* Raw data:
"""
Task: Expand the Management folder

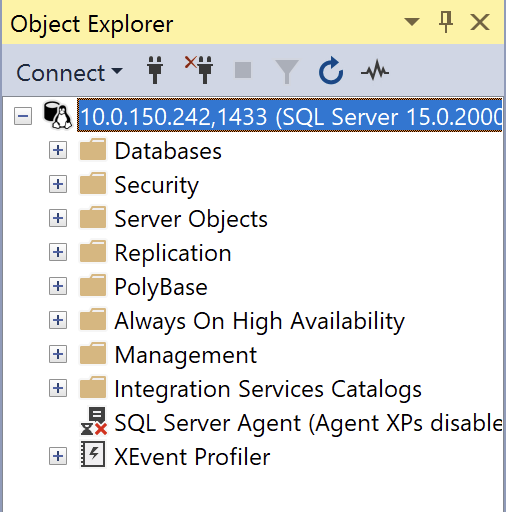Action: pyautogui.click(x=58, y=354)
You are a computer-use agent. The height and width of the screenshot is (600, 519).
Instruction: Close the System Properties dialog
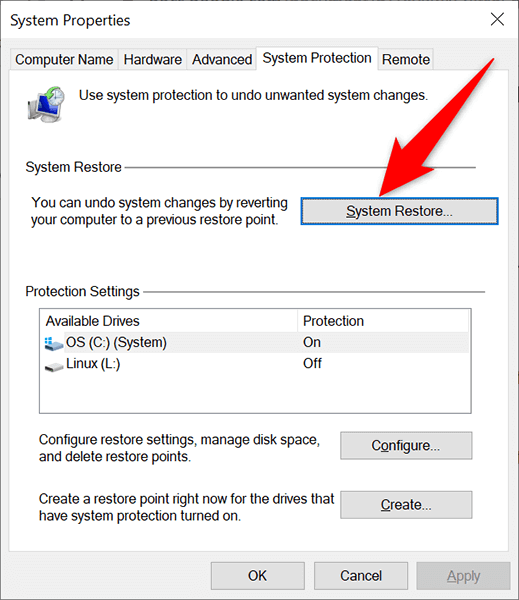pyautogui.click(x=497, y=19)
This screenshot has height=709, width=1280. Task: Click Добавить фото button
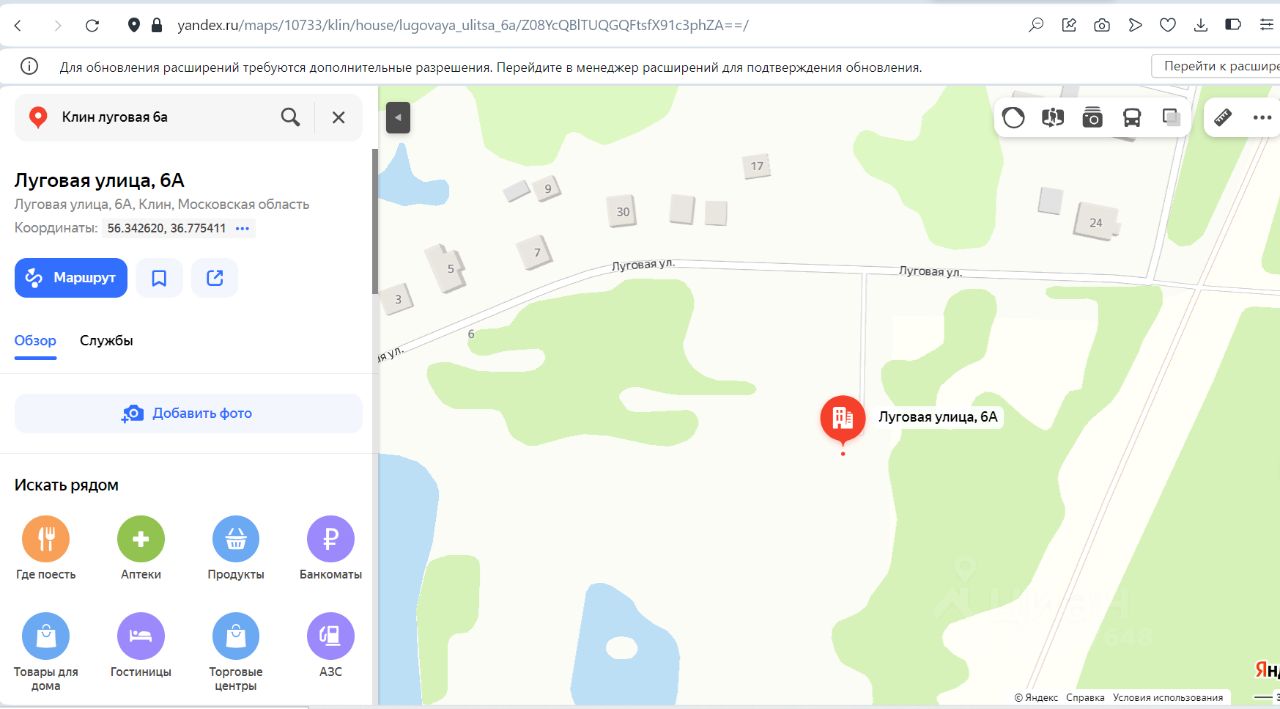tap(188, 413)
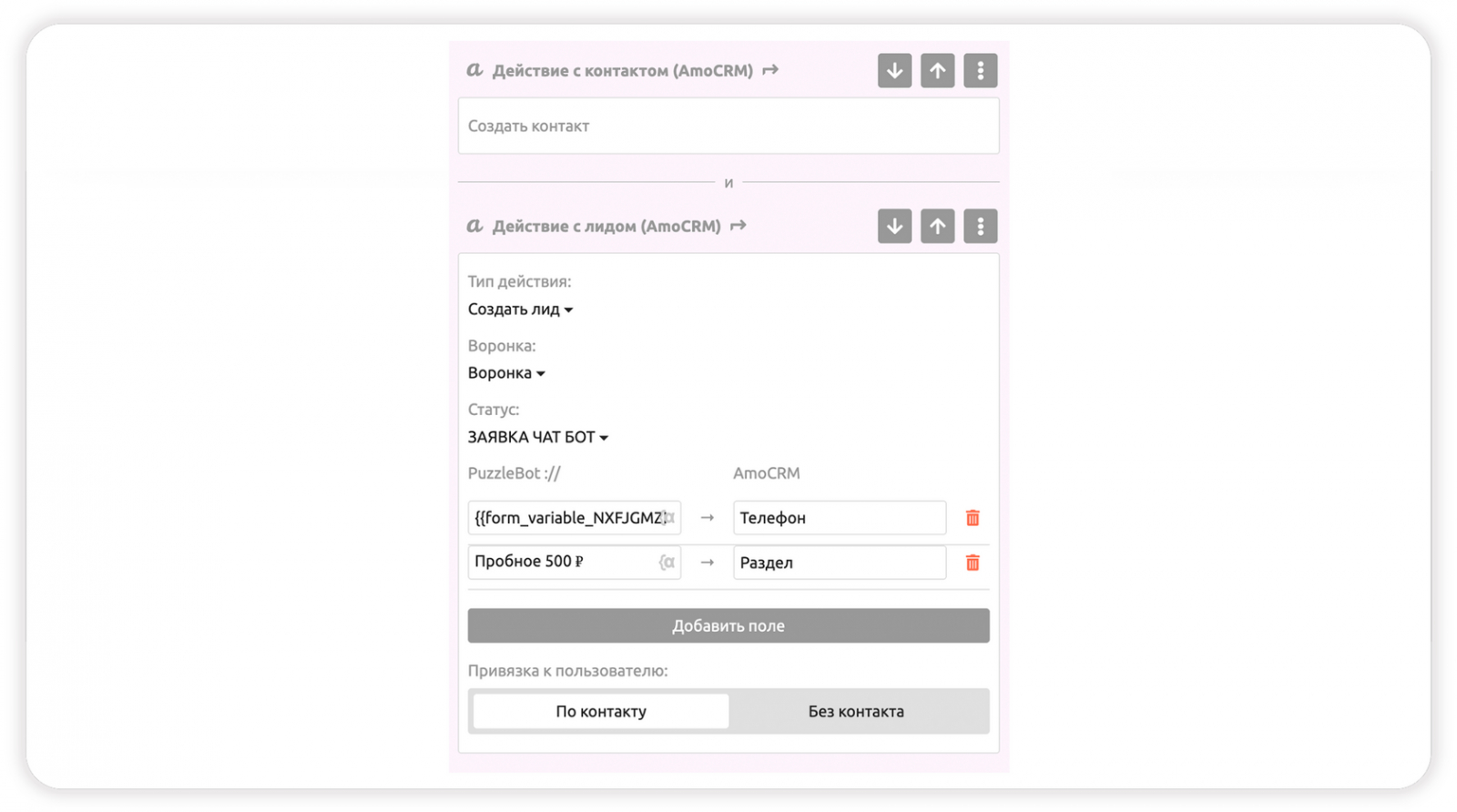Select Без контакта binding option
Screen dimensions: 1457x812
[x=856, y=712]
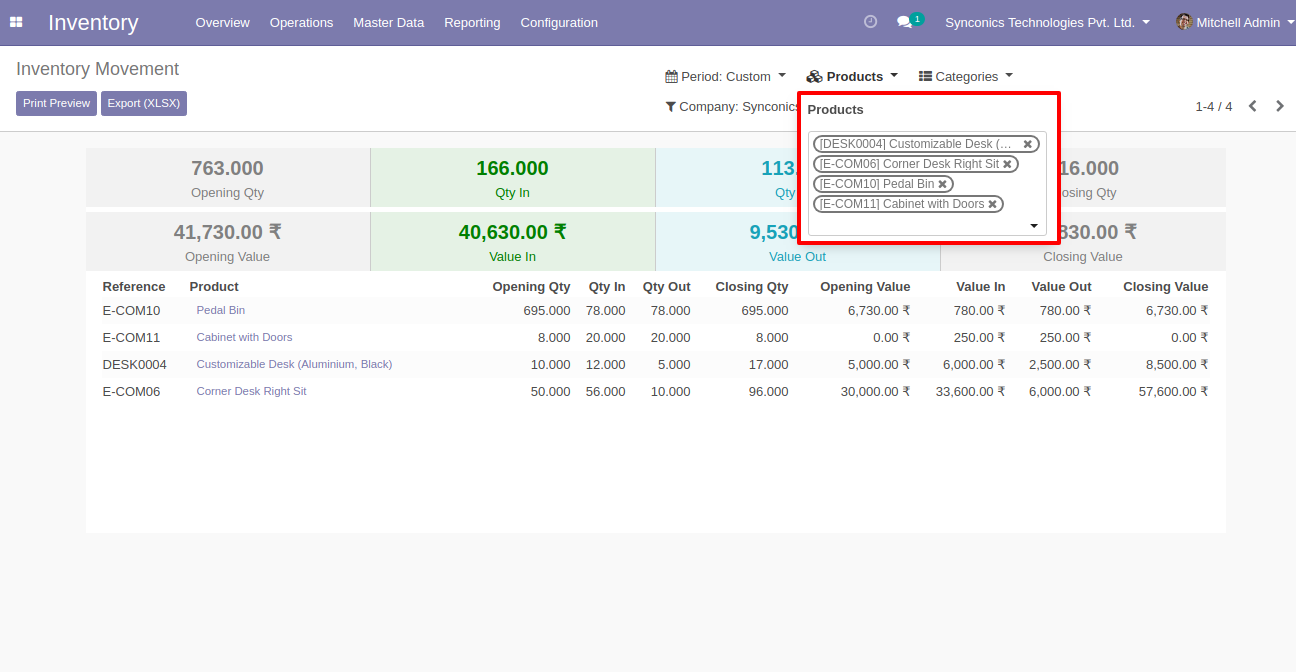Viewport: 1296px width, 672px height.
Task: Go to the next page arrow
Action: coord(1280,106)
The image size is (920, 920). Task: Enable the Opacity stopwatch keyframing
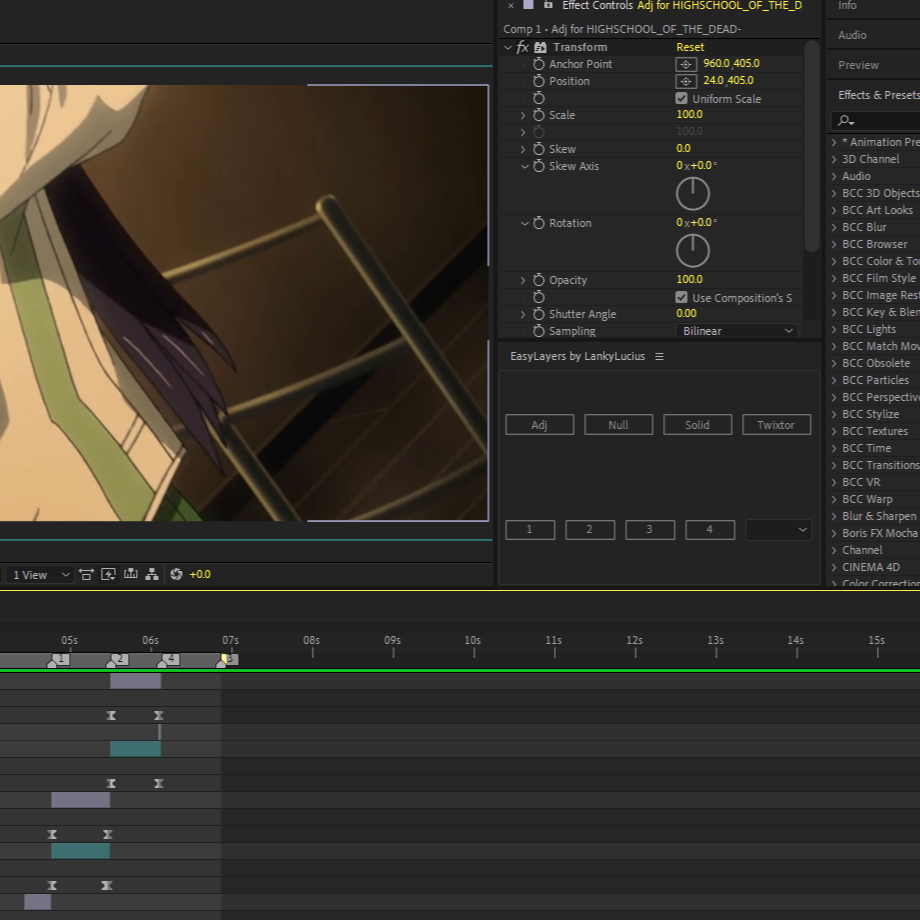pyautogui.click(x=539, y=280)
"""
"""
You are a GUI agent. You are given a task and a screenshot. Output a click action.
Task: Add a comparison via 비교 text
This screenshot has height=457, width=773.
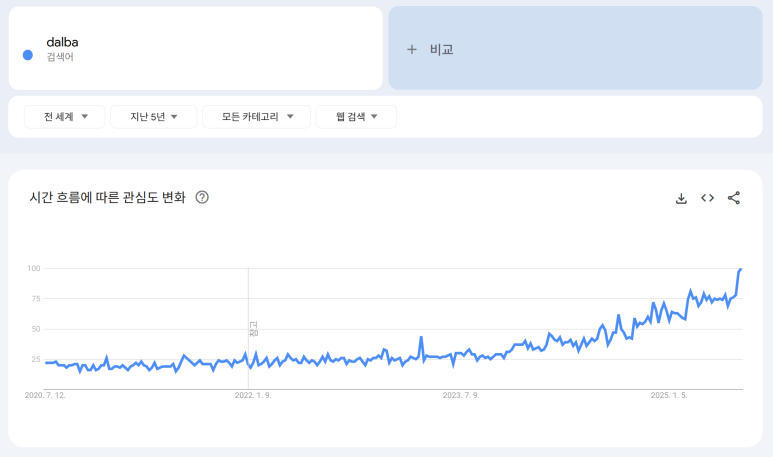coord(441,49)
"""
* Exercise: Check each line of the listing for "agent". Show those that have it.

* Task result:
You are a computer-use agent. The height and width of the screenshot is (600, 519).
You are a GUI agent. You are given a task and a screenshot. Output a click action.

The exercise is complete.